The project also involved a study of the potential uses of information concerning climate variability and climate change for effective decision-making. A small survey of potential users was carried out. Findings of the survey confirm the results of other scoping studies: there are broad needs across many different sectors in terms of capacity building and opportunities for research in the future, including vulnerability mapping at different levels. The report concludes with a discussion of the feasibility of expanding the methods and tools used here to develop a tool box that could be used for cross-sectoral ex-ante assessment of interventions related to climate change and coping mechanisms. There are several challenges that have to be addressed, but there are good prospects for developing a useful framework.
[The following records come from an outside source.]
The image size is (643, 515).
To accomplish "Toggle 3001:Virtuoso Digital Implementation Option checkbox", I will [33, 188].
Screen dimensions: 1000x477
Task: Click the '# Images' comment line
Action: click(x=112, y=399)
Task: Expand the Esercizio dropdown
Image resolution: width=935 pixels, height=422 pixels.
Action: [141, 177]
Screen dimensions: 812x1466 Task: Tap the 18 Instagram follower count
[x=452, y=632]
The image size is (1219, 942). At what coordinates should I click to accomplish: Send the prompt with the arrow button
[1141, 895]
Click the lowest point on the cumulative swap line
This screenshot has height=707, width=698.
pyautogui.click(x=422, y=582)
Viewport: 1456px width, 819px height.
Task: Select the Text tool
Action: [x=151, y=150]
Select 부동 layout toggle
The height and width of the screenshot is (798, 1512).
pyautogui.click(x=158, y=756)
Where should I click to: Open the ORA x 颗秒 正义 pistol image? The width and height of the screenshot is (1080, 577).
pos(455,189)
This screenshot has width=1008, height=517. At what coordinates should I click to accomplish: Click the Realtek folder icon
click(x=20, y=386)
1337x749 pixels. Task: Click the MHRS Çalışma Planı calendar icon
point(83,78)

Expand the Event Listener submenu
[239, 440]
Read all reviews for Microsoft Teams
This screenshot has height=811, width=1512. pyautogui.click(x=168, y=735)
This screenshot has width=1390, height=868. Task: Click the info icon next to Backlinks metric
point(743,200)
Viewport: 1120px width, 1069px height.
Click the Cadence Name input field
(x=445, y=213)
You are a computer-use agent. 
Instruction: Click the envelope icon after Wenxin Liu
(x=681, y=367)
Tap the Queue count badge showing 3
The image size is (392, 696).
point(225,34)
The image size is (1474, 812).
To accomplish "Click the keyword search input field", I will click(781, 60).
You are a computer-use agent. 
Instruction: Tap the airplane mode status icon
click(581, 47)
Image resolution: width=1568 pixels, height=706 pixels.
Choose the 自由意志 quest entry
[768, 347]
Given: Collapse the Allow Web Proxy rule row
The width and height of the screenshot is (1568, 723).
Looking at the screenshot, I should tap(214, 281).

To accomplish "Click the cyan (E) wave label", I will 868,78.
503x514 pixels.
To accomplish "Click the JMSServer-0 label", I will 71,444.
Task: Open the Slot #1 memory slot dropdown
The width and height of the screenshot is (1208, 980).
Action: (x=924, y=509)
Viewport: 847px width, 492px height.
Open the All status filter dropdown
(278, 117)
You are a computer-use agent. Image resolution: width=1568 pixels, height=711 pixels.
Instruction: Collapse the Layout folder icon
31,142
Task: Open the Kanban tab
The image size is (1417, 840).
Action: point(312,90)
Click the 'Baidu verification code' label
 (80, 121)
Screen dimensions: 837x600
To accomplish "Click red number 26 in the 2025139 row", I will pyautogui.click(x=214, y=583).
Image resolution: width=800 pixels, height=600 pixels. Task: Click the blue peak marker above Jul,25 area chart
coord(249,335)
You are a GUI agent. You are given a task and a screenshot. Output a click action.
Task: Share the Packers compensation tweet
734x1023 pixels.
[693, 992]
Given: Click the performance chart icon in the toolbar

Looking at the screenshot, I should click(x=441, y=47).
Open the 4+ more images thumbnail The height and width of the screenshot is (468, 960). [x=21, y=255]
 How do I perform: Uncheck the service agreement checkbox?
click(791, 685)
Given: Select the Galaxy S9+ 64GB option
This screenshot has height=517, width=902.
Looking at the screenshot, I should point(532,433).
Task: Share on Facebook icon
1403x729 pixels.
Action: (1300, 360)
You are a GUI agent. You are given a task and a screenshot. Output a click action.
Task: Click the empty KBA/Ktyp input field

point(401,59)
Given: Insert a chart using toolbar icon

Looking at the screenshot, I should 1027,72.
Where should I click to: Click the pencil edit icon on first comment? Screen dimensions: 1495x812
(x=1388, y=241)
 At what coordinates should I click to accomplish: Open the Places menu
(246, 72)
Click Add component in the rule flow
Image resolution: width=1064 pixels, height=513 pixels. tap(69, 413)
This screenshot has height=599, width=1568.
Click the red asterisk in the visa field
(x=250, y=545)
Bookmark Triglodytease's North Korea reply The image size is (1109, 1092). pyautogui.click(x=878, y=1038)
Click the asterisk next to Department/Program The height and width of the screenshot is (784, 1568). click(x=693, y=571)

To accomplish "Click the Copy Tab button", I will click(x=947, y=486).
The work has highlighted two other key points. First, even allowing for the technical problems and uncertainties associated with the analysis, it is clear that macro-level analyses, while useful, can hide enormous variability concerning what may be complex responses to climate change. There is considerable heterogeneity in households’ access to resources, poverty levels, and ability to cope. Vulnerability and impact assessment work can certainly be usefully guided by macro-level analyses, but ultimately this work has to be done at regional and national levels. Second, these results have underlined that local responses to climate change through time are not necessarily linear. In terms of adaptation strategies, far more work is needed on the dynamics of change through time and on the dynamics of household responses. If adaptation itself has to be seen as an essentially dynamic, continuous and non-linear process, this has considerable implications for the tools and methods needed to guide it, and for the indicators and threshold analyses that will be needed.
The sciences of climate modelling and vulnerability assessment are developing rapidly, and over time some of the key technical issues that remain are likely to be resolved. At the same time, there are several other issues that have to be addressed. One is the necessity of communities starting to take centre stage in conducting vulnerability analysis and implementation to enhance their long-term capacities for adaptation. Another is the organisational changes that are needed to face the threat that climate change poses to development: climate change is inevitable, and it will add burdens to those who are already poor and vulnerable. A third issue is that Africa appears to have some of the greatest burdens of climate change impacts, certainly from the human health and agricultural perspectives; it is a region with generally limited ability to cope and adapt; and it has some of the lowest per capita emissions of the greenhouse gases that contribute to global warming. The likely impacts of climate change thus present a global ethical challenge as well as a development and scientific challenge, and this challenge has to be addressed by all of us.